司狼:授業も聞かないで余裕ですね。いえ、事実あなたなら余裕なのでしょうが


環 :知識としては前世の分もあるからな。そこは教諭たちも理解している。授業中の風紀さえ乱さなければ大抵咎めない。越具の使用も僕なら判別つくからな

司狼:鴉やイルカの越具は成績向上によく利用されますからね……そのようなことで環さまの手を煩わせるなどと


環 :別に構わないさ。さすがに蓮が持ち込もうとしたときには呆れかえったがな



[○/16(木)]

司狼:その名前

司狼:あの日校門であなたといた男子学生ですか

司狼:俺とのメッセージで俺以外の相手の名前を出すなんて、妬けますね


環 :ただの幼馴染だ。邪推はよせ

司狼:幼馴染だとしても、今の環さまを私よりもよく知っているのでしょう?

環 :何を言いたいんだ


司狼:機会を与えていただけませんか? あなたを恋慕う愚かな男に

司狼:今度の土曜の夜。空いているのでしたらお食事でも



***



 メッセージ履歴を遡ればむず痒い心持ちになる。息子……というには些か前世の年齢が離れすぎていたが、だからこそそんな子どもに今になって求愛をされるとは。



***


環 :食事くらいなら構わないが

環 :その物言いはどうにかならないのか

司狼:言わねば伝わらないでしょう

司狼:それに、かつてのあなたが亡くなってから十五年

司狼:想いを告げる先がいなかったのですから、これくらいの感情の発露はお許しください


司狼:食事にもご快諾くださりありがとうございます。土曜の夕方17時、駅前までお迎えにあがりますね



***



 ──これは俗にいう「言質を取られた」形では?

 怒りを覚えない辺り養い子だった司狼への甘さを自覚するが、実際あの子の近況を知りたい思いもある。そうでなければ学校来訪からの車内に連れ去ったあの日に連絡先を交換する必要などなかった。

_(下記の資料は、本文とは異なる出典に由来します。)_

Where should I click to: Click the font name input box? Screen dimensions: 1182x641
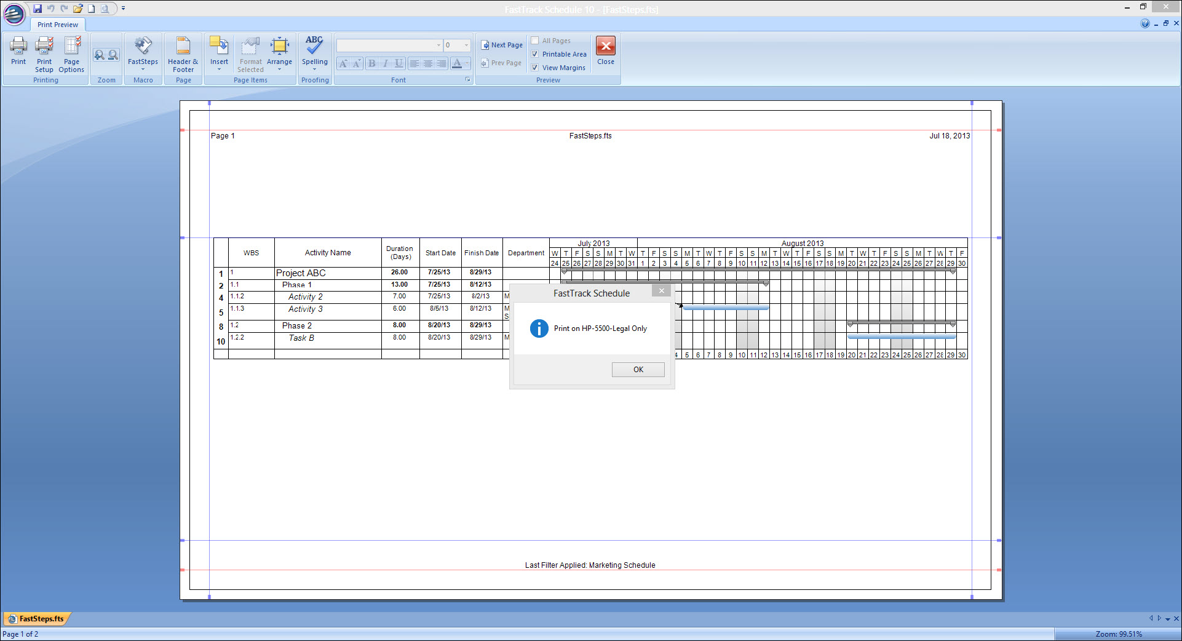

「とはいえ、準備は整えておかないとな。……ご馳走さまでした、母さん」


 手を合わせて食器を水に浸しにいく。荷物はすでに持ってきた。髪を軽く整えて、玄関へと続く扉を開く。


「いってらっしゃい、環」

「うん、行ってきます」


 気ままな猫は今代の生を愛していた。守りたいと思っていた。

 だから──かつての養い子がそれを破壊しないかどうかは、見極める必要がある。